Predictive scenarios can be used to define future environmental, social and economic development targets. However, for scenarios to be useful, socially significant and fit within existing governance at local, national and international levels, they need to develop. Such a development can only be achieved by merging views from the environmental, socio-political sciences, NGOs (conservation, health, agricultural and developmental) and governmental organizations, which this project will do.

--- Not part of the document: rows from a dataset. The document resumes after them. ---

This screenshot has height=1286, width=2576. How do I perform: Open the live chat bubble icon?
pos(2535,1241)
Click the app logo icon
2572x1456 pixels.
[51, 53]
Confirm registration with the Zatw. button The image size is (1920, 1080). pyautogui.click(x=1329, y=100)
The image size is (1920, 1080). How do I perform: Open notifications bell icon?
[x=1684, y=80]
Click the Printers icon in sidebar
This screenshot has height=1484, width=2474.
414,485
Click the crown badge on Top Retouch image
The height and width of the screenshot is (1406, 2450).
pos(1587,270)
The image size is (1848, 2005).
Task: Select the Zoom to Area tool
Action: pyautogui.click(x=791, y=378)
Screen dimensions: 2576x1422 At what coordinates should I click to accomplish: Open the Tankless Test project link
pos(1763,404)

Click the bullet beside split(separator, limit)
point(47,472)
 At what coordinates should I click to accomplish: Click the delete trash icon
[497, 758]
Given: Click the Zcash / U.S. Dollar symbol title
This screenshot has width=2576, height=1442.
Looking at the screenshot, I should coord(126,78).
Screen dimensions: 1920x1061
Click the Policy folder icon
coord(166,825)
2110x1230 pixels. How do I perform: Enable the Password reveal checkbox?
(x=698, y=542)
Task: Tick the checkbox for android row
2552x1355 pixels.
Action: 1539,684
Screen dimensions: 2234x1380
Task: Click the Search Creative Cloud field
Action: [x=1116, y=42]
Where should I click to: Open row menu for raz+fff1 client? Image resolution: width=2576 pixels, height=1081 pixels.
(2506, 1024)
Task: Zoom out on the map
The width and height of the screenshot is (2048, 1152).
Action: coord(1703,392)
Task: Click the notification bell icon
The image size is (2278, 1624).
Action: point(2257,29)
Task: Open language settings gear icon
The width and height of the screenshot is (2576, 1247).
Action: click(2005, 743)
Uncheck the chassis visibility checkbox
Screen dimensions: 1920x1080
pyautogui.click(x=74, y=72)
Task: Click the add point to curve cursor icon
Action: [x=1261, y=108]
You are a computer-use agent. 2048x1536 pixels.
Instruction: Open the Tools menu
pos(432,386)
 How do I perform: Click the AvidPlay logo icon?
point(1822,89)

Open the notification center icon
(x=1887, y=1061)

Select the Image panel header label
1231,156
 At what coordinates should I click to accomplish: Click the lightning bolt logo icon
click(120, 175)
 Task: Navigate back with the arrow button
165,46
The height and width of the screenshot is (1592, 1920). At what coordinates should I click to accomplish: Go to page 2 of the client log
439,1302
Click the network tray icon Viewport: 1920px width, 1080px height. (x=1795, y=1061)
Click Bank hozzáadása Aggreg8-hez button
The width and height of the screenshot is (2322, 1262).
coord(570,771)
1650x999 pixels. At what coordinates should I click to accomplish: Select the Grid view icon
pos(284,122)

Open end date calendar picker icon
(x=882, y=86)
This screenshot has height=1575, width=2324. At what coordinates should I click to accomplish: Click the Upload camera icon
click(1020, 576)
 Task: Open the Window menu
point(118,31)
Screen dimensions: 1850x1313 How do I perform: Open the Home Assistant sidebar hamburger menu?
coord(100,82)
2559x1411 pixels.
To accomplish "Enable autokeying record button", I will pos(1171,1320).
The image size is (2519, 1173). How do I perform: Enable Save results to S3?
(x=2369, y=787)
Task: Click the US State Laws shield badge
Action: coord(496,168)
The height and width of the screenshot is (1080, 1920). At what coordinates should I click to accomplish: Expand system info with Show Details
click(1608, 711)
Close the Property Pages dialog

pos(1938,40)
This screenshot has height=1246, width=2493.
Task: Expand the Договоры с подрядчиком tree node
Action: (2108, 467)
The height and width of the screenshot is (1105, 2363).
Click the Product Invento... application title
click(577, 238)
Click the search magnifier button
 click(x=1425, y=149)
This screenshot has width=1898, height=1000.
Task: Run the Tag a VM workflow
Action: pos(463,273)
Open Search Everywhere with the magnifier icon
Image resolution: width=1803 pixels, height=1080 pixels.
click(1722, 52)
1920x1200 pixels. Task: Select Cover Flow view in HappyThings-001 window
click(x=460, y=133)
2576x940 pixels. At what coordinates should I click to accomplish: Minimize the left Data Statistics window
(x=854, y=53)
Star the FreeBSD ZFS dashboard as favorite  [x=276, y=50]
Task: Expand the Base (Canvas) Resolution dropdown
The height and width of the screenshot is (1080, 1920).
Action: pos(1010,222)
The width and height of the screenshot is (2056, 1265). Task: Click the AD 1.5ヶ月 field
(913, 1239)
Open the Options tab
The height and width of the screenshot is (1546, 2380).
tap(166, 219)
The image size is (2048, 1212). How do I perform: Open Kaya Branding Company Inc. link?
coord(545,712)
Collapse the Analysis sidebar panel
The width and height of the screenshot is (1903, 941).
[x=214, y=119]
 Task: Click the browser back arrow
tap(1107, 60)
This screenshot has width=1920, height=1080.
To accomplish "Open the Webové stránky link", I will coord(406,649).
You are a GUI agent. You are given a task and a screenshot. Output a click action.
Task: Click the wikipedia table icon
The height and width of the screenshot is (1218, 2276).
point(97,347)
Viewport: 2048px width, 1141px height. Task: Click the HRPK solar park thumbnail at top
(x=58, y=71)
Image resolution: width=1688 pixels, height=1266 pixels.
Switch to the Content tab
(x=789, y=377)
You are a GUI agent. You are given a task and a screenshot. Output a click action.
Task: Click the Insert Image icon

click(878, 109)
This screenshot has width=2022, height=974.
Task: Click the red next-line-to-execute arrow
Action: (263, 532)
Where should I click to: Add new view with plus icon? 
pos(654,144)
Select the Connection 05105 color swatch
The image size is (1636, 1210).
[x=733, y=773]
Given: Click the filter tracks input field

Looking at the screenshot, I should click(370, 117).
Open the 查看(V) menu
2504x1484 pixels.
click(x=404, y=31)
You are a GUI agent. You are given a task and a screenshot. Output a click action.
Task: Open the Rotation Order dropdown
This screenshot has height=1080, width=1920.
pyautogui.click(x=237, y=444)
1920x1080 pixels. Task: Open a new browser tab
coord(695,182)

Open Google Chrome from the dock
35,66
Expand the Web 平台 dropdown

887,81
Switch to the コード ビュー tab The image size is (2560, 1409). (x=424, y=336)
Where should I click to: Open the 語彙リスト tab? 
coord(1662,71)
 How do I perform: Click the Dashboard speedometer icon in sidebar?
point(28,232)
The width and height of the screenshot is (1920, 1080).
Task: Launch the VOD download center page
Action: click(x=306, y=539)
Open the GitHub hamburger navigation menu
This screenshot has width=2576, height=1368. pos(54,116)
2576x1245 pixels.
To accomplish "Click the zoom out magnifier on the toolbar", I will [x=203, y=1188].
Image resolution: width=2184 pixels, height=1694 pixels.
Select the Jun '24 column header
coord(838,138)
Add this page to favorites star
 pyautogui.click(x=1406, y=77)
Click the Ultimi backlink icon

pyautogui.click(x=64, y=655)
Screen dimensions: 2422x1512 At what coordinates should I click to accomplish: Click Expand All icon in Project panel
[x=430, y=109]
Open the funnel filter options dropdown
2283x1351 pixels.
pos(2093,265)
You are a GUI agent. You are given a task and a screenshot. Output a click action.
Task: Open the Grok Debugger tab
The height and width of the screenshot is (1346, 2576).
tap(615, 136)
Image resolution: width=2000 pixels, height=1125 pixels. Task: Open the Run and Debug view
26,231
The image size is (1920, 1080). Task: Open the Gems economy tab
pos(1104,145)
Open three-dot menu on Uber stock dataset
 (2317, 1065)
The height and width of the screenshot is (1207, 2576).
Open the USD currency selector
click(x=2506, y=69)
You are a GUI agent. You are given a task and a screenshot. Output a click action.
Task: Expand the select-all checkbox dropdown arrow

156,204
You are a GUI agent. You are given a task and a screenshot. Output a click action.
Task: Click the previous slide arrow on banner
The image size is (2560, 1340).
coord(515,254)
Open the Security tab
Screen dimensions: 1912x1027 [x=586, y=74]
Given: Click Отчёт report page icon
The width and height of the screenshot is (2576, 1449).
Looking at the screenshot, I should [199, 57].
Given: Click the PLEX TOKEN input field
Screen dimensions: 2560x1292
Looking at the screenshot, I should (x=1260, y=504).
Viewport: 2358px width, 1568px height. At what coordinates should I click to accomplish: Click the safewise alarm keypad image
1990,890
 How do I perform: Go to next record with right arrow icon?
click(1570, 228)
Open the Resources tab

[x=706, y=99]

Firstly, the working group will critique existing scenario approaches to identify the limitations to application of these and assess the potential for development of new and novel approaches. It will develop a position/methods paper and form a critical mass of diverse expertise that will be well-placed to feed into existing projects and actively contribute to developing opportunities in this area.

Related Research

There are a number of existing projects related to this research, which include those supported by the Gates Foundation (Water Ag solution, EU (Healthy Futures), the Finnish Ministry for Foreign Affairs (Climate Change Impacts on Ecosystem Services and Food Security in Eastern Africa (CHIESA) and the Norwegian Embassy (WWF-REDD). CHIESA is a new €7 million project led by the University of York on modelling climate and land cover change impacts on biodiversity and habitats. The University of Leeds also has a range of related projects via the Africa College on climate change, agricultural modelling, householder environmental interaction and social system analysis in Africa. Pennsylvania State University has a range of projects on human-environment interactions, rural livelihoods, environmental change, marginalization and social learning.

Activities

In September 2012, a workshop was held at the University of Dar es Salaam involving a range of research partners within East and Southern Africa, focused on ecosystem dynamics, water-agricultural linkages and participatory social research.